L’adesione al cristianesimo della Stein è posta eminentemente all’insegna della croce; nella sua ultima opera Scientia Crucis, pensando alla via carmelitana, scrive: «L’unione nuziale dell’anima con Dio è lo scopo per il quale è stata redenta dalla Croce e trovando il suo compimento nella Croce, l’anima è segnata per l’eternità dal sigillo della croce». La croce è interpretata da Edith in senso quasi esclusivamente oblativo e sacrificale, cioè come partecipazione attiva dell’anima alla redenzione compiuta da Cristo. Uno degli scopi dell’offerta, vista in chiave soprannaturale, fu la salvezza del popolo ebraico: «Ho fiducia che, dall’eternità, mia madre vegli sulla mia famiglia e che il Signore abbia accettato l’offerta della mia vita per tutti. Penso in continuazione alla regina Ester, che venne presa dal seno del suo popolo, per insorgere di fronte al re a favore di questo popolo. Io sono una piccola Ester, molto povera e molto debole, ma il re che mi ha scelto è onnipotente e infinitamente misericordioso». Nel suo Testamento redatto il 9 giugno 1939 aveva scritto che la sua vita e la sua morte erano offerte a gloria di Dio per il bene della santa Chiesa e dell’ordine carmelitano e «in espiazione per il rifiuto della fede da parte del  popolo ebreo, affinché il Signore sia accolto dai suoi e venga il suo regno di gloria».

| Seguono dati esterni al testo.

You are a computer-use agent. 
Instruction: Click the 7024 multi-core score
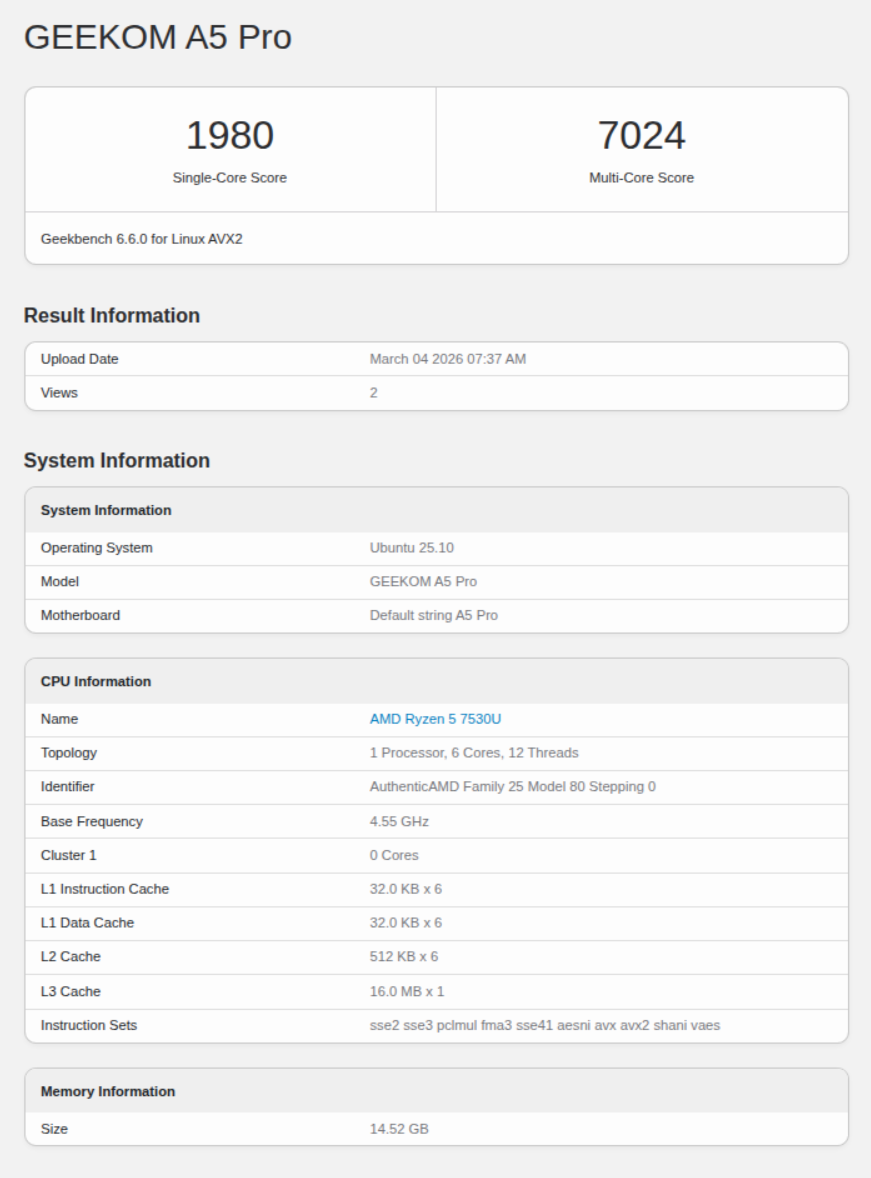pos(642,136)
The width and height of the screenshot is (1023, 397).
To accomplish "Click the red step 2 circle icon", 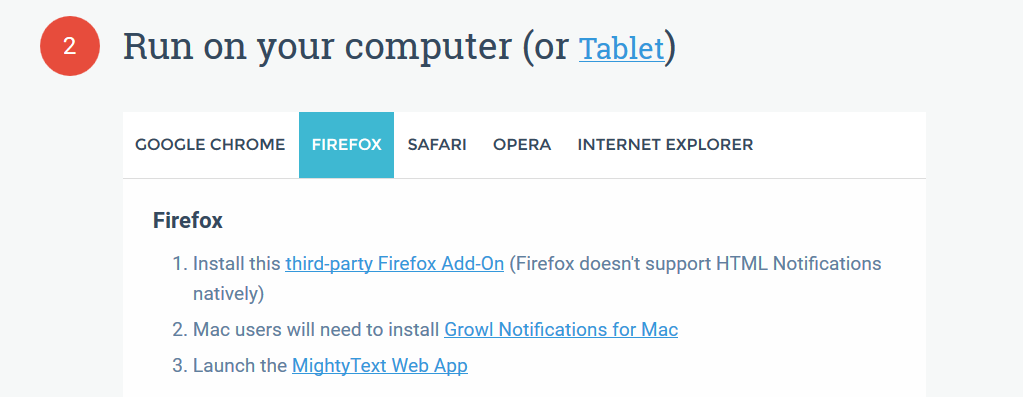I will pos(70,46).
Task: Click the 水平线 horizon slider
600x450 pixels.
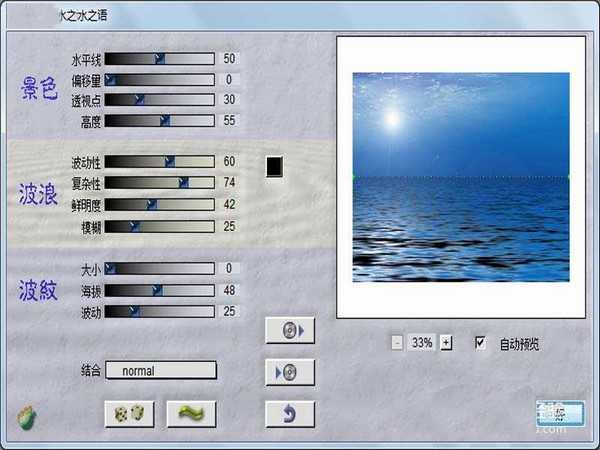Action: [160, 59]
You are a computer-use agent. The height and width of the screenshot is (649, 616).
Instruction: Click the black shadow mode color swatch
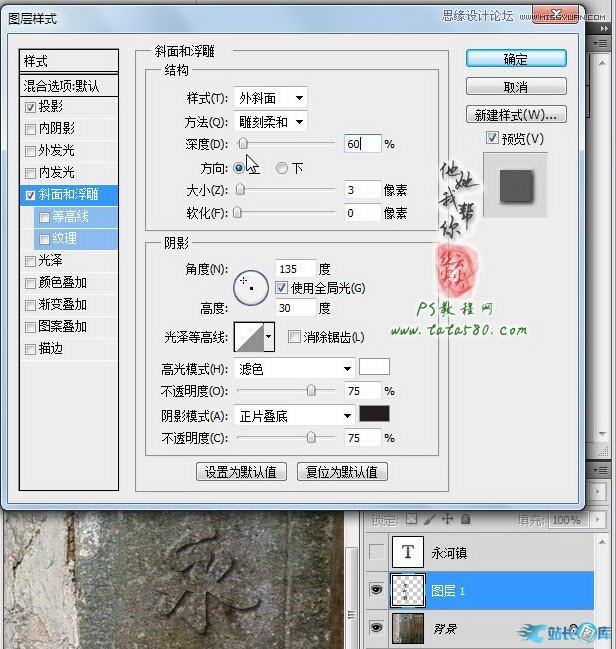[374, 415]
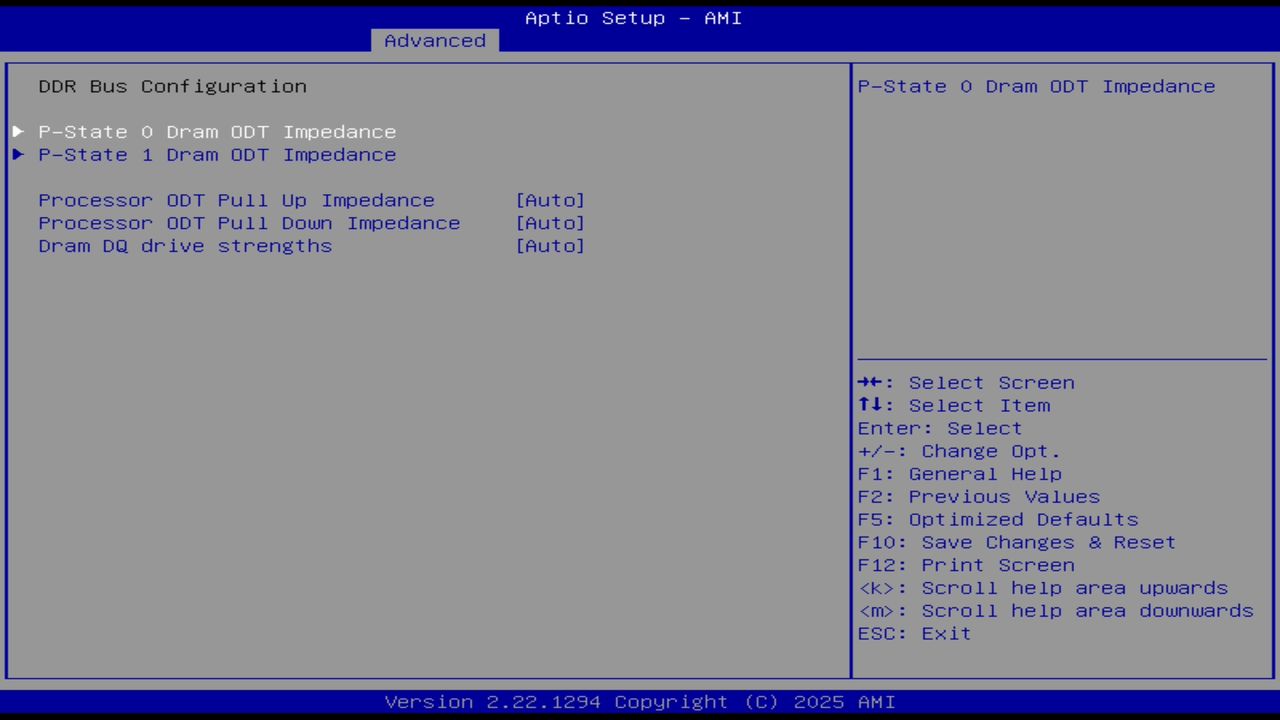
Task: Open the Auto dropdown for DQ drive strengths
Action: click(x=550, y=246)
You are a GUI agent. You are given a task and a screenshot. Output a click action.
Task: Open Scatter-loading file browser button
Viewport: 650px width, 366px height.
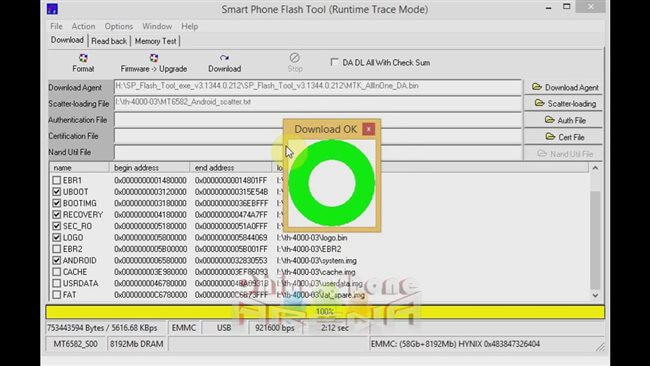tap(565, 104)
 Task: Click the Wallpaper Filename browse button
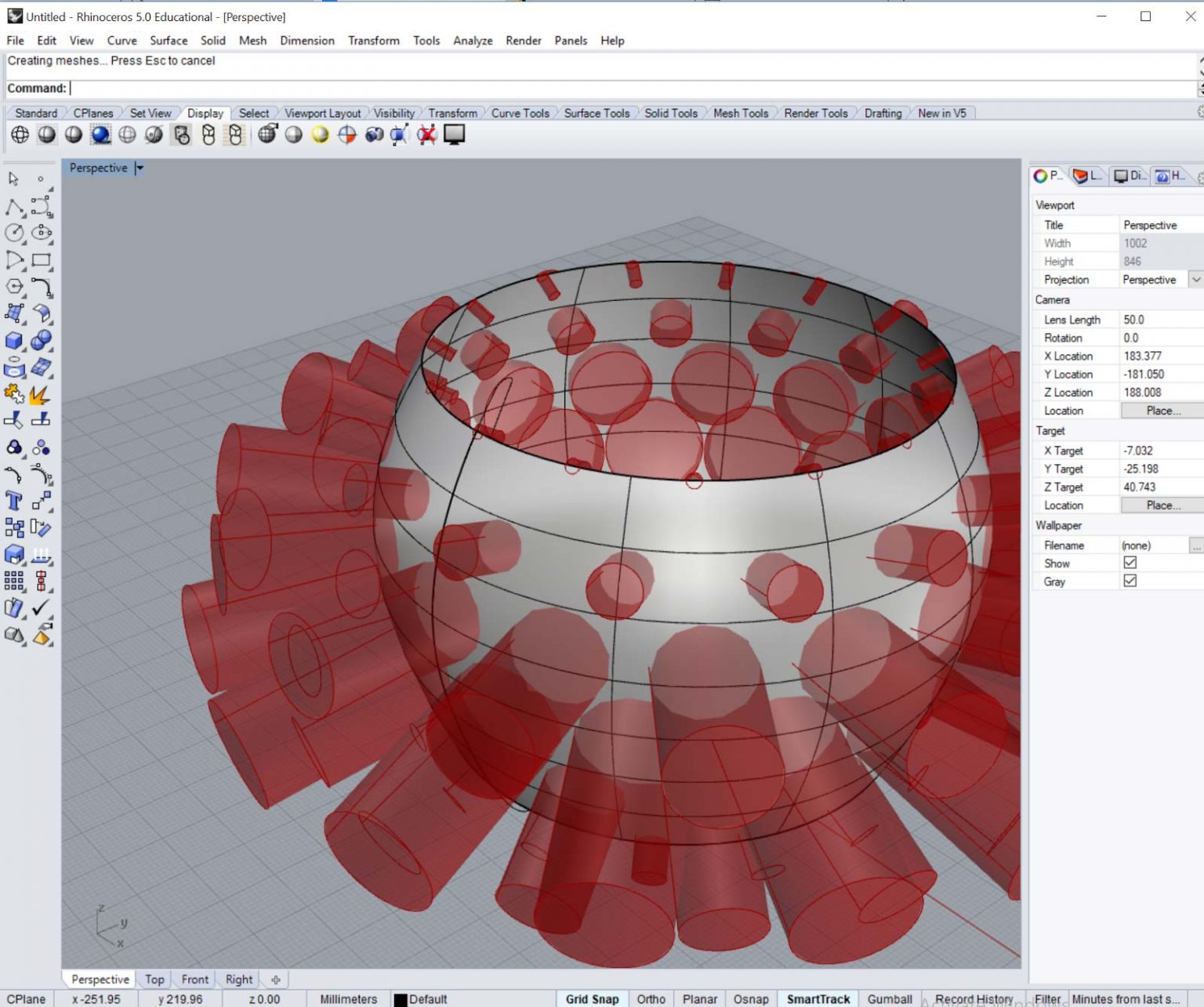[x=1196, y=544]
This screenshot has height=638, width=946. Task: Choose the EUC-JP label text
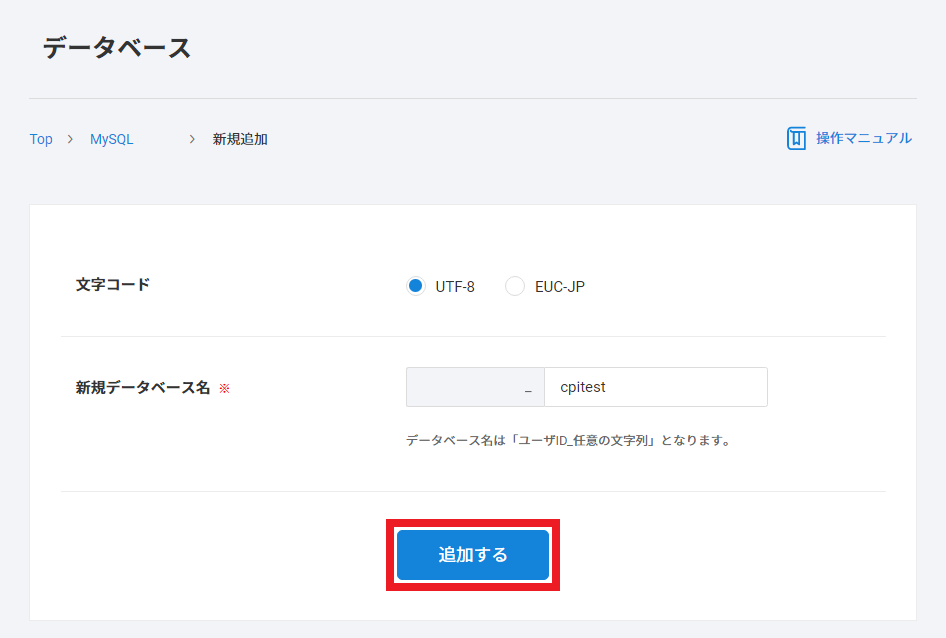coord(560,287)
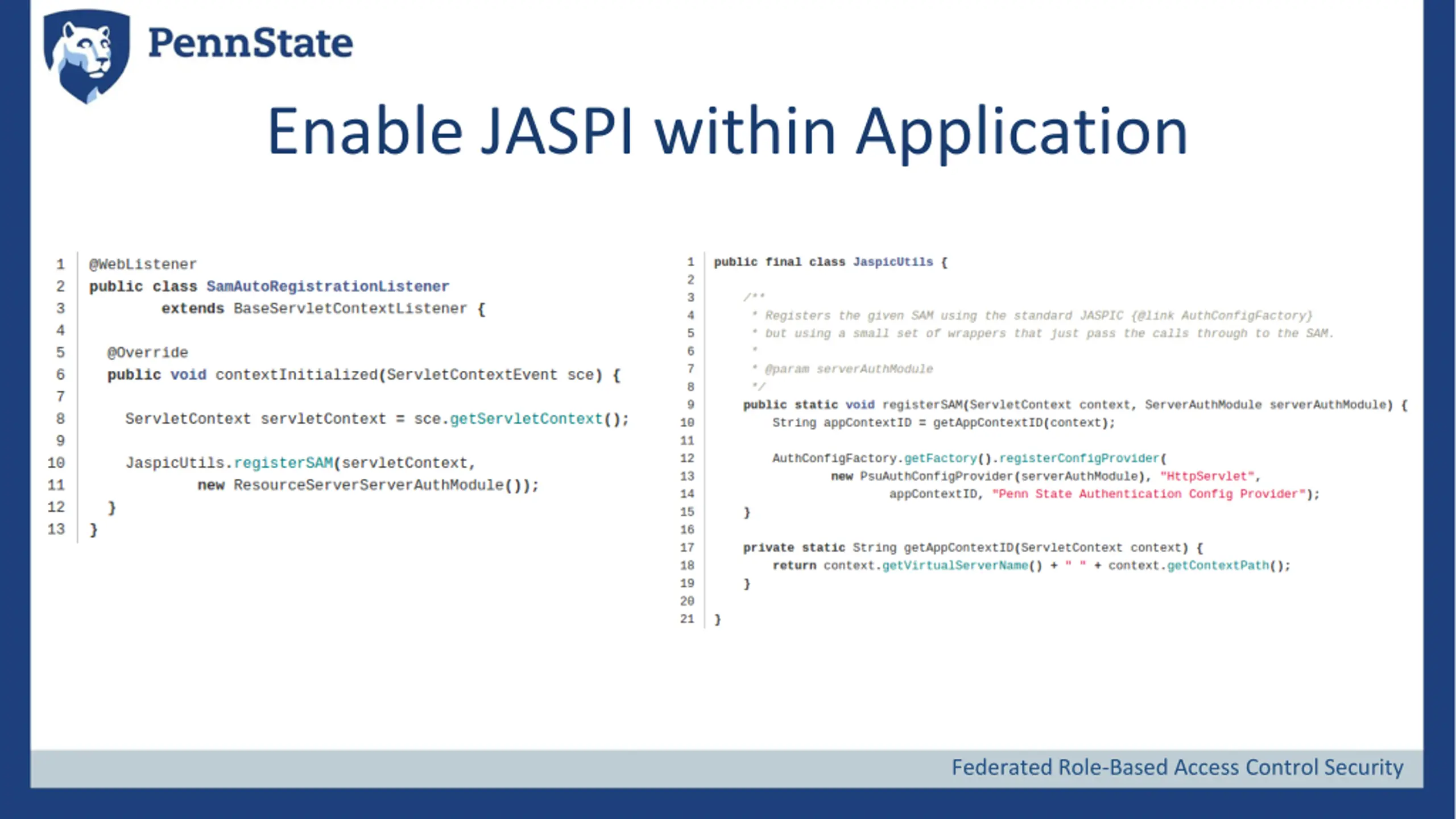Screen dimensions: 1456x819
Task: Click the PennState wordmark text
Action: click(x=250, y=44)
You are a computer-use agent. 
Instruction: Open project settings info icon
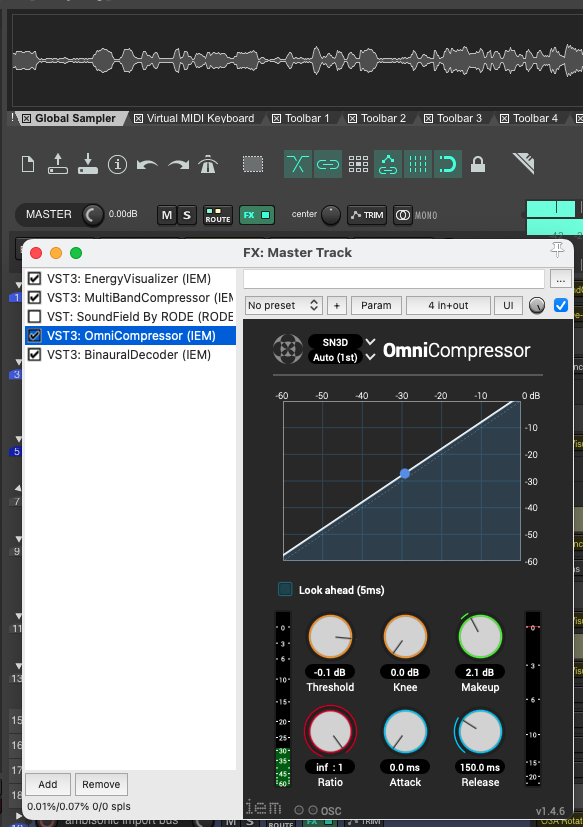coord(117,165)
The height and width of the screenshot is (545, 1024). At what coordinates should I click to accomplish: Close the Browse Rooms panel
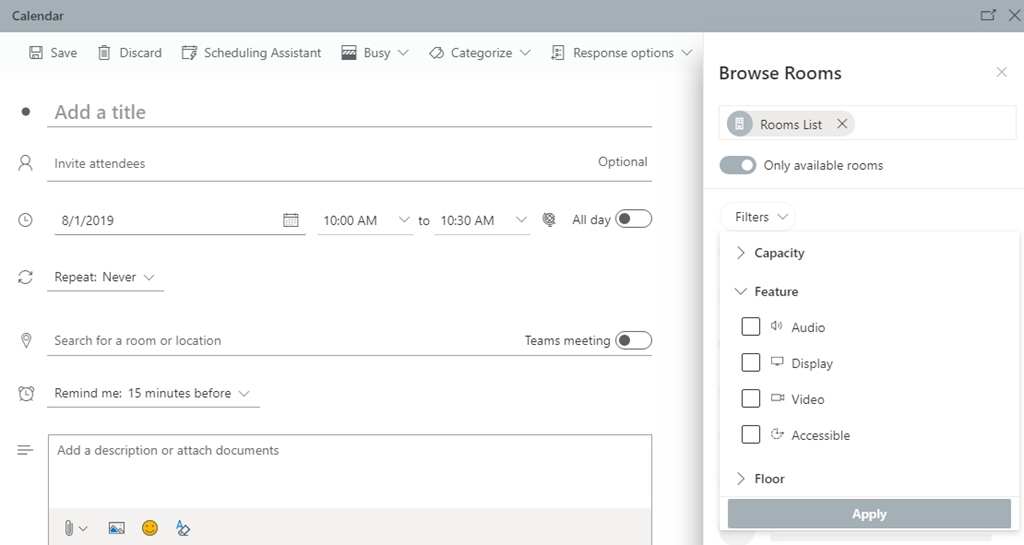[1001, 72]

Tutta questa spiritualità dell’offerta dipende dal presupposto che «uno dei pensieri fondamentali di ogni vita religiosa» è «intercedere per i peccatori attraverso una sofferenza liberamente accettata e gioiosa, partecipando così alla redenzione del mondo». Si tratta di una visione teologica che, pur non intaccando in nulla la nobiltà e la sincerità di quell’oblazione, appare ormai sempre più lontana dal modo contemporaneo di concepire la fede e ancor più dalla maniera di guardare al popolo d’Israele la cui sorte - come ha affermato il concilio Vaticano II - non  è in realtà  gravata da nessuna atavica colpa. Anche per questo il pensiero di Edith Stein non  può esserci  di aiuto per sviluppare l’attuale dialogo cristiano-ebraico,  il che non toglie che la sua morte da ebrea e la sua vita da credente in Cristo siano entrambe  accolte e custodite per l’eternità nel mistero di Dio.

(*) Docente presso l’Istituto di studi ecumenici S. Bernardino di Venezia 


[1] Cfr.  A. V. Sullam Calimani, I nomi dello sterminio, Einaudi, Torino 2001.